[Stored data entries]
+--
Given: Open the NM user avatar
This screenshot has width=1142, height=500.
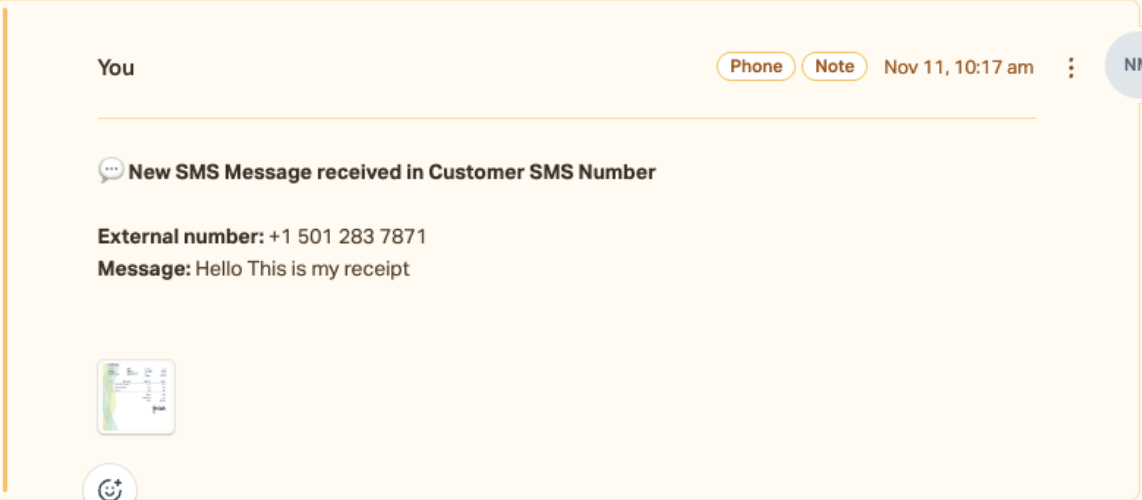Looking at the screenshot, I should (x=1126, y=65).
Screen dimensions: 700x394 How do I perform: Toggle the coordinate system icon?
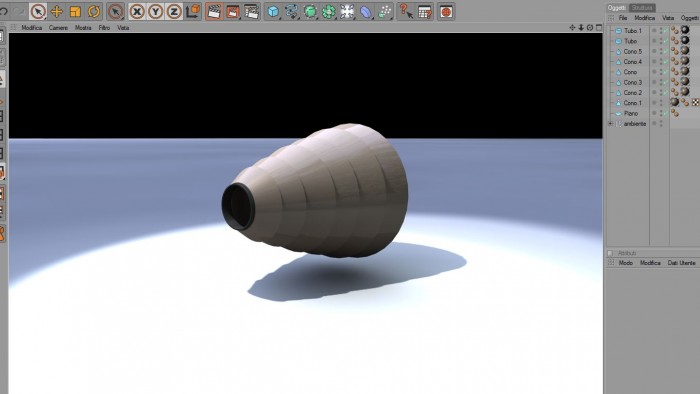193,12
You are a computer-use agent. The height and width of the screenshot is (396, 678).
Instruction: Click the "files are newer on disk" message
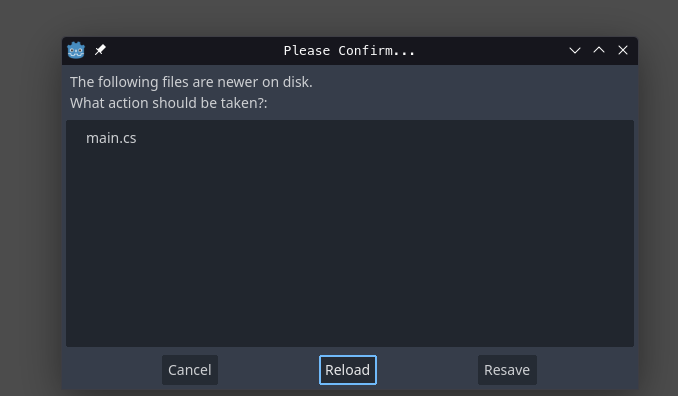click(237, 82)
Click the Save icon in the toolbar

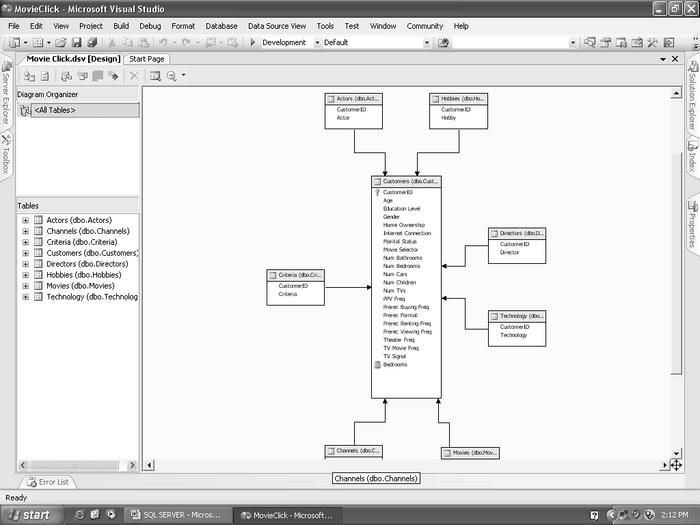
+--
Could you reproduce every entry exactly, leaving out the pictures?

### Written reply
Given: Open the NM user avatar
This screenshot has width=1142, height=500.
Looking at the screenshot, I should (x=1126, y=65).
Screen dimensions: 700x394 How do I perform: Toggle the coordinate system icon?
193,12
You are a computer-use agent. The height and width of the screenshot is (396, 678).
Instruction: Click the "files are newer on disk" message
click(237, 82)
Click the Save icon in the toolbar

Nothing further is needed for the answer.